Data Science in eCommerce — Part 3
Summary Statistics
Let’s take a closer look at the summary statistics of out transformed data set. It will reveal some interesting information:
In this article, we will focus on the two variables: conversions and path length.
- Conversions
It has a mean of 9.8 but a standard deviation of 125.8. This looks quite suspicious. Box plot confirms distribution of the values — majority of the observations has number of conversions equal to 1 or 2 (read more about quartiles and box plot).
Number of observations (1,851) and the maximum value in the set (4,062) provides some clues. Let’s visualise this data:
Look at the distribution of the values points into Pareto distribution. It gives us a hint about the use of the 80/20 rule know as Pareto principle. In above case we can translate into the following statement: ‘Majority of the conversions comes from the limited number of customer paths’.
Definitely worth a further exploration.
2. Path Length
It has a mean of 7.6 and standard deviation of 6.1. Maximum value of 161 may indicate outliers. Box plot and distribution plot will help to understand distribution.

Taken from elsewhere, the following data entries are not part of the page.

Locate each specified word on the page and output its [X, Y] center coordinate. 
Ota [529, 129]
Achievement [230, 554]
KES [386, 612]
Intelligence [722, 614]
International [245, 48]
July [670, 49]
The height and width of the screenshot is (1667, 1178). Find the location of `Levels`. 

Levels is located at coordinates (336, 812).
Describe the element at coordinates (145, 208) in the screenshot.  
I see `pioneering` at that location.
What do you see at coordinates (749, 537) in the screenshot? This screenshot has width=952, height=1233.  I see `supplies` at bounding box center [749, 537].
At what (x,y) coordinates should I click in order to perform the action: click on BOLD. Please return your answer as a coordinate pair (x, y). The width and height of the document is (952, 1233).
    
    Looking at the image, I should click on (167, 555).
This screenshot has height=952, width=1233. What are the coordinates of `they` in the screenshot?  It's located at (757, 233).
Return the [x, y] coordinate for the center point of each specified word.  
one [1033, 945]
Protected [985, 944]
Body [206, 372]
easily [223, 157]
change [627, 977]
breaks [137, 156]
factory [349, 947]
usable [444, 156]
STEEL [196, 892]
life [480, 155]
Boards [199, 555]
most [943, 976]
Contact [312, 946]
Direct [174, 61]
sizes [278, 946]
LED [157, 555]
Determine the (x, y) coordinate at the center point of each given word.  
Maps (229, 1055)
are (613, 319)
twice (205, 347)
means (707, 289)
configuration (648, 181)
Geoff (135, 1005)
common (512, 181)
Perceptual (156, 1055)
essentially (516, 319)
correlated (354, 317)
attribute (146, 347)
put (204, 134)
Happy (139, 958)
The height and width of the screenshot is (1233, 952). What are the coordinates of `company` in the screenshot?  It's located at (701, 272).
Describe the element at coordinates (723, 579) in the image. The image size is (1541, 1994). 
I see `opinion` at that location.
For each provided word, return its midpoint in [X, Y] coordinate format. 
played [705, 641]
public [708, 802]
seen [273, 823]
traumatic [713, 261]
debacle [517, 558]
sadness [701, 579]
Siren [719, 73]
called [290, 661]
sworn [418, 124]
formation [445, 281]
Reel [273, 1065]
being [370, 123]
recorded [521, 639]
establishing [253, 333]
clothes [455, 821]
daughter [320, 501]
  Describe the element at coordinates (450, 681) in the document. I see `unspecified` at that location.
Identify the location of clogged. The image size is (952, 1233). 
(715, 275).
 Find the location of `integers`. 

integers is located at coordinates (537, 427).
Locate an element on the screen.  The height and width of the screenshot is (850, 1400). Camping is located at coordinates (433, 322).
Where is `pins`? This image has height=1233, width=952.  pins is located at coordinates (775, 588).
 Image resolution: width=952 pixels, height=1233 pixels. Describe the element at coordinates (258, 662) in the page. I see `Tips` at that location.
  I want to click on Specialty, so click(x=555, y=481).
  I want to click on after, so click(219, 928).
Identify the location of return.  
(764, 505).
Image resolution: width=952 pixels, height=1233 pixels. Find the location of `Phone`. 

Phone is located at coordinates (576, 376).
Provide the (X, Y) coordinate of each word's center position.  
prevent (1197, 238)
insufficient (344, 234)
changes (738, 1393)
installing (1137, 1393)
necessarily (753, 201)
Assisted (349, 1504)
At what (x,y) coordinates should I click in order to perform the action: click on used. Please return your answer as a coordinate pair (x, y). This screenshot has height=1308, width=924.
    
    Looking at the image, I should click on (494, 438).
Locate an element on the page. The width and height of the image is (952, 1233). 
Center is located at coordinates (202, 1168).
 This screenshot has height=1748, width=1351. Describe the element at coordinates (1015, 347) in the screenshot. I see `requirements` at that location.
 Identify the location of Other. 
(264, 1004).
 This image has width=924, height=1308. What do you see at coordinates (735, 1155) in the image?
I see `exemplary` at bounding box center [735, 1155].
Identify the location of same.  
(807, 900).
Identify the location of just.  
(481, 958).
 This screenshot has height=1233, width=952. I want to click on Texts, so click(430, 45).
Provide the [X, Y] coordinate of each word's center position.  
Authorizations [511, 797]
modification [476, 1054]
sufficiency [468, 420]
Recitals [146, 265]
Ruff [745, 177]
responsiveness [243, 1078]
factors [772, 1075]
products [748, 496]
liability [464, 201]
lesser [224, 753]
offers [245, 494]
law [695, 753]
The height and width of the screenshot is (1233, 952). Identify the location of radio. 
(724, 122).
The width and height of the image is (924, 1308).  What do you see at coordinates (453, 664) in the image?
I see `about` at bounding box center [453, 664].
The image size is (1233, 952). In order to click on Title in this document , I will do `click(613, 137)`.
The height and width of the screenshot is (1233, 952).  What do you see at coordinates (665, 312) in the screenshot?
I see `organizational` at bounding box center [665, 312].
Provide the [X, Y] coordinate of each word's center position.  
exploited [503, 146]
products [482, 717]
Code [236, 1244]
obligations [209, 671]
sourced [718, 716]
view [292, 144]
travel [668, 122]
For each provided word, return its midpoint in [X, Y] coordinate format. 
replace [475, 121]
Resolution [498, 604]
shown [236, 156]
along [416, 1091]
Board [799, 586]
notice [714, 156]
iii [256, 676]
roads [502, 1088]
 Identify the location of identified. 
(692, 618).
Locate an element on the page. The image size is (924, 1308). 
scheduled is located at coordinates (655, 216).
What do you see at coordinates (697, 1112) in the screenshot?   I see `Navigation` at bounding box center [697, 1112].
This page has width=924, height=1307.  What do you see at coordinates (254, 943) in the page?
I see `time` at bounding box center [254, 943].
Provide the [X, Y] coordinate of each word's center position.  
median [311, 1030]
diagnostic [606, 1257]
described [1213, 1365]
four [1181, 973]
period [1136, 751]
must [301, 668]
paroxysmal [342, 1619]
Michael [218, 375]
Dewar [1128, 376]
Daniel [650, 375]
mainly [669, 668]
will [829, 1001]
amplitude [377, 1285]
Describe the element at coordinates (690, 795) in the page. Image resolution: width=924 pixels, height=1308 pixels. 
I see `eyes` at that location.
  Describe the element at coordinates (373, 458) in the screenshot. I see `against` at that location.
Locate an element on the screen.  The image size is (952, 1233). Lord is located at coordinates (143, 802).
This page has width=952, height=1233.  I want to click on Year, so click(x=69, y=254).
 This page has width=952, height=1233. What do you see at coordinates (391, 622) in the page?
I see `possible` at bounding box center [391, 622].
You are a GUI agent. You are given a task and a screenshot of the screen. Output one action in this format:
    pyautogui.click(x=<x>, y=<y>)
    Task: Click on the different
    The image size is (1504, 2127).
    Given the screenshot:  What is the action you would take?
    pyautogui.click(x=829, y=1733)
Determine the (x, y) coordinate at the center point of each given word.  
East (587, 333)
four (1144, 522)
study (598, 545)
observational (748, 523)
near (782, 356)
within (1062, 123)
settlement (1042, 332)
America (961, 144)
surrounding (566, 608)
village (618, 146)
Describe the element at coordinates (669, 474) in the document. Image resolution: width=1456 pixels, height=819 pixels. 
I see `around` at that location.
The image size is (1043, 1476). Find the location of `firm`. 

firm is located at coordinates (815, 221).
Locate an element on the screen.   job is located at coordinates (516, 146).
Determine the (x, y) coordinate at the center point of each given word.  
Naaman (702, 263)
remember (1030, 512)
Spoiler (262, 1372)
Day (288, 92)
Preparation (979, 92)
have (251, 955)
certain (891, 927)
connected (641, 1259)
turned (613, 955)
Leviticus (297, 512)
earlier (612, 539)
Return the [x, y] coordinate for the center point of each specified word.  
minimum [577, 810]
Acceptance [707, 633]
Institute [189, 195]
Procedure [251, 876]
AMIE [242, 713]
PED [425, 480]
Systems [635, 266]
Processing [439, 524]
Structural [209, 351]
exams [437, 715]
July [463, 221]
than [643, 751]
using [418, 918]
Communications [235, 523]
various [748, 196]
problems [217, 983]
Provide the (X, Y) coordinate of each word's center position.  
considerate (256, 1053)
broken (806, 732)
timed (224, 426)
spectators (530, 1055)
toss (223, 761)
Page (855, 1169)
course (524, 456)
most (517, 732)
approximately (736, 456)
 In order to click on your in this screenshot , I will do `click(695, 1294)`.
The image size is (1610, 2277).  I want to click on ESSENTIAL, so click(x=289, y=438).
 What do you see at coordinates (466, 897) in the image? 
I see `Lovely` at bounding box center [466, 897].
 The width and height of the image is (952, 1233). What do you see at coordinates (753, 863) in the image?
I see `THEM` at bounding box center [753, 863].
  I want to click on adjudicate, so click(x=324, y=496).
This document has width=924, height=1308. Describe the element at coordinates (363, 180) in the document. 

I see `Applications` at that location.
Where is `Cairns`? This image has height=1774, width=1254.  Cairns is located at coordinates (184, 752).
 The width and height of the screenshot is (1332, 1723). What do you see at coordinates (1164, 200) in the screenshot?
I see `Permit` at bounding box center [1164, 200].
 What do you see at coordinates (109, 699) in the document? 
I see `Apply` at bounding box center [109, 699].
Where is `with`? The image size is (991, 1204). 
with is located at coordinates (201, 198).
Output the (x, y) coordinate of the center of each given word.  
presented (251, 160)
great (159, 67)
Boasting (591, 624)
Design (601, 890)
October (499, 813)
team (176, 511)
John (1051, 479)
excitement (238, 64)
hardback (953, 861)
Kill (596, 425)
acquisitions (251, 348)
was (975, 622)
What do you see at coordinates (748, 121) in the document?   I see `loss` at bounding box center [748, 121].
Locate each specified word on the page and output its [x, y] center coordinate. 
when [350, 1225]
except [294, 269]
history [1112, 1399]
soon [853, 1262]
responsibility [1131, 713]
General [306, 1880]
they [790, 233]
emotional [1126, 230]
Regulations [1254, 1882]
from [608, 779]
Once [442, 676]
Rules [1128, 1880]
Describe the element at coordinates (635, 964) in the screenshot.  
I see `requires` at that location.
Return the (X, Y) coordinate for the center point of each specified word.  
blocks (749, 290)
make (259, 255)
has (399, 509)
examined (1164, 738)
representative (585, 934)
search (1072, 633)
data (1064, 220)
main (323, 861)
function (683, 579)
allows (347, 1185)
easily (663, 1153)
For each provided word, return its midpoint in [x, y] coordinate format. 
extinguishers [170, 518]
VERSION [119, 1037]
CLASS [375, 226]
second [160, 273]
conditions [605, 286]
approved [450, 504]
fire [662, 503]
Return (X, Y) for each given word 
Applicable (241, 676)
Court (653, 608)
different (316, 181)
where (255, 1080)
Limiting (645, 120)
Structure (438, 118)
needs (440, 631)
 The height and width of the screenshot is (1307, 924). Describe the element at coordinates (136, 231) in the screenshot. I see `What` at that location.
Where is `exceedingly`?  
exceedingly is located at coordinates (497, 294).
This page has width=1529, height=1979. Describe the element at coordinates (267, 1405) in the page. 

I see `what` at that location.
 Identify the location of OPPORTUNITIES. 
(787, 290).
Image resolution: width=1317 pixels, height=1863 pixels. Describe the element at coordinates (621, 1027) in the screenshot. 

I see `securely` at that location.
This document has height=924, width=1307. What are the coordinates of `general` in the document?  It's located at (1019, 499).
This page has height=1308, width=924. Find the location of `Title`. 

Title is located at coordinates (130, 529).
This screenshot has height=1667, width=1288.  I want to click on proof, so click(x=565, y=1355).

Again, we have a case of Pareto distribution. More properties of this type of distribution will be shown in the next part.
Some business takeouts:
- Disparity in the number of conversions: some paths had 4,062 conversions while 75% of all paths had only up to two conversions. We may want to take a closer look at those outliers to understand where bulk of conversions takes place.
- 50% of observations has a path length equal or shorter to 6 touchpoints,
- 75% of observations has a path length equal or shorter to 9 touchpoints,
- There some some outliers skewing the summary statistics — observations with up to 161 touchpoints to conversion.